On Twitter, I still need to pretend I know what y’all talking about..
I’m more than tenacious.
I’m elevenacious.
Remember, your neighbours aren’t going to be attacked by killer bees on their own. You have to want it. You need to make it happen.
I have no passwords left in me
Why are charming men called lady killers and not Lassassins?
I had an irrational fear of bees until I saw My Girl and it became rational.
People that call their kids Randy, is that short for Randolph or Randrew?
Human: your name is Flipper
Dolphin: (angerly) uh ok, HAND
I’m supposed to be afraid of you because you are a twitter badass? What are you going to do, caps lock me?
{commercial for boats}
Tired of your car not knowing how to swim?
“We run a tight ship” barked the captain, his shoulders barely getting thru the doorway “Real tight.”
he turns sideways to fit down the hall
Goodnight moon. Goodnight cow jumping over the moon. Goodnight space cow preventing other cows from clearing the moon. Goodnight ketamine.
[Donald Duck opens gift]
Daisy: It’s pants. Try them on!
Donald: [stands] STOP TRYING TO CHANGE ME WOMAN
“Let’s play 21 questions”
Nigerian Girl: how tall are you?
Nigerian Guy: Rice. What’s the worst thing you’ve done with a guy?
[job interview]
“any questions?”
yeah is it Pets Mart or Pet Smart?
“ma’am this is a bank”
I know but you seem like a man with some answers
If you play a Microsoft CD backwards, you hear satanic messages. That’s nothing, because if you play it forwards, it installs Windows
doctor: I may have to amputate your feet if we can’t stop the infection
me: are there any steps I can take
doctor: not after I’m done
Did your date order honey for dinner? Did your date eat the waiter when he brought the honey? Is your date a bear?

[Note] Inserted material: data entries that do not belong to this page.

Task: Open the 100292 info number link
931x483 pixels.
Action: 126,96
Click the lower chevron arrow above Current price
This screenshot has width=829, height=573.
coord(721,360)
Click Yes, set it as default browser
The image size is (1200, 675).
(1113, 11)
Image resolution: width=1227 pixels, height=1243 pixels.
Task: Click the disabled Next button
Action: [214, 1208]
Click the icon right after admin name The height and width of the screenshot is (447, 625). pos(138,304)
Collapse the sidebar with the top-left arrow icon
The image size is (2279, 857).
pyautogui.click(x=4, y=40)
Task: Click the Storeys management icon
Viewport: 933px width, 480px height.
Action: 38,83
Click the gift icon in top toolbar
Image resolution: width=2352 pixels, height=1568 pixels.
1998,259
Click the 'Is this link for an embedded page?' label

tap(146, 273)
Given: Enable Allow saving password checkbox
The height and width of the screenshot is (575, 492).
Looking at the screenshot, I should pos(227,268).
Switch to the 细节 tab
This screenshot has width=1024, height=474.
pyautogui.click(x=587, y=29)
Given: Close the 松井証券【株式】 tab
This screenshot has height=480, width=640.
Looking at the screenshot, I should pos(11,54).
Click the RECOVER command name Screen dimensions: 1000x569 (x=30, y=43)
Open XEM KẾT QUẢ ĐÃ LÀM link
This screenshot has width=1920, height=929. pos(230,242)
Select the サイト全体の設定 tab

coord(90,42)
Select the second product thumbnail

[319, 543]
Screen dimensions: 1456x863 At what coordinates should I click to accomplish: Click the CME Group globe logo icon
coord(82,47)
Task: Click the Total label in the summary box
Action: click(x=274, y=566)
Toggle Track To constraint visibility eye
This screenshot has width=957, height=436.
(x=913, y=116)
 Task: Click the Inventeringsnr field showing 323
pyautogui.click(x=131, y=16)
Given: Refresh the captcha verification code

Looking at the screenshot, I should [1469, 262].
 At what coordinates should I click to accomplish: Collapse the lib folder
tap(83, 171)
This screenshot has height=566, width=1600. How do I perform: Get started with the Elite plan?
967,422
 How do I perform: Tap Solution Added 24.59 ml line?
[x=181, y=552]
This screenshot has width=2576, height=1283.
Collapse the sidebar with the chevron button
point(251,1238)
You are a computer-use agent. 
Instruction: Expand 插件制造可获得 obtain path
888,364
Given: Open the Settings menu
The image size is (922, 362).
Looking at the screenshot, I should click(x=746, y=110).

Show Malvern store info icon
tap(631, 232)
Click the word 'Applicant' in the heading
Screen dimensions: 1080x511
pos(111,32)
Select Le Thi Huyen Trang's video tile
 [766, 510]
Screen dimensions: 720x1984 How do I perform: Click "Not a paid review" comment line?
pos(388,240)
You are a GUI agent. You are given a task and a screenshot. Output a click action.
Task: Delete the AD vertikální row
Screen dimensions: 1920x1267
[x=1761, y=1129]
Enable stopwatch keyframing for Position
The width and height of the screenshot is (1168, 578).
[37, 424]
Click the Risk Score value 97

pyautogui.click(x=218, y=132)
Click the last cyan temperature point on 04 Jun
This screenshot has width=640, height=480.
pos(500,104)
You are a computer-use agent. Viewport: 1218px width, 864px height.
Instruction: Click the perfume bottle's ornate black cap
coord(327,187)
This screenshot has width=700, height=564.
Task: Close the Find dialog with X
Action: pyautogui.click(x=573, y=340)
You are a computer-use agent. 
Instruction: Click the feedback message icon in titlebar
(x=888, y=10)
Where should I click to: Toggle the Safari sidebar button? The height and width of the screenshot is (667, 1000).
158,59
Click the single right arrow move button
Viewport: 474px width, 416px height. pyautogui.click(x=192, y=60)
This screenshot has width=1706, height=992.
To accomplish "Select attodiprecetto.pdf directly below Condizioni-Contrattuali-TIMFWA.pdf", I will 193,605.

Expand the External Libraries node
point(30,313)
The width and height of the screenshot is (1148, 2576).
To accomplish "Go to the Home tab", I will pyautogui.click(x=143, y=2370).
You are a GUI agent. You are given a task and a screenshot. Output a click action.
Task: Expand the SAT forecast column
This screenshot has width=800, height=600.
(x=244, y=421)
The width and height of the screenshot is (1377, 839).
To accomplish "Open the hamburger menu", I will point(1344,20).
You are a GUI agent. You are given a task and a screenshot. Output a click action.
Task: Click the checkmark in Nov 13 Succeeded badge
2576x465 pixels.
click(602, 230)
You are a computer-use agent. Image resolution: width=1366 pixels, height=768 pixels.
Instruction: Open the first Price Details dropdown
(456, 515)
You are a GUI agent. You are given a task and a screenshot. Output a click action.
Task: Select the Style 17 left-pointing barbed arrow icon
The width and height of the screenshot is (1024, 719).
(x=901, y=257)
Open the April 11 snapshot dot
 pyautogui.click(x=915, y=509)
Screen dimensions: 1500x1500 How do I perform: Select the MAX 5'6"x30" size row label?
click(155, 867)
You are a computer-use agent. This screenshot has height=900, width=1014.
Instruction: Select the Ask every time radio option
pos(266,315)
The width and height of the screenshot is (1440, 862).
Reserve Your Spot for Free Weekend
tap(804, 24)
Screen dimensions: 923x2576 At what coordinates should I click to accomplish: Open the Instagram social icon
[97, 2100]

You are dating a bear.
The doctor should ask how often you miss your mouth entirely when drinking
I bought some old lady reading glasses as a lark, a laugh, and now my eyes don’t hurt, this isn’t what I wanted
Does this extra layer of cream cheese icing make my bundt look big?
People need to realize that being an alpha male has nothing to do with power and dominance and has everything to do with how many things you can carry in a store without a basket.
My kid yelled she couldn’t wait to be an adult so I handed her the bills, threw the laundry on her bed, replaced her pizza with cauliflower, redirected my student loan calls to her phone and demanded she get me a snack every time she tried to go to the restroom.
Americans who pronounce Z like Ted are given Canadian citizenship, free Timbits for life, and one pet baby moose.
Accidentally drew my eyebrows on too dark and thick and now I live on Sesame Street with Ernie.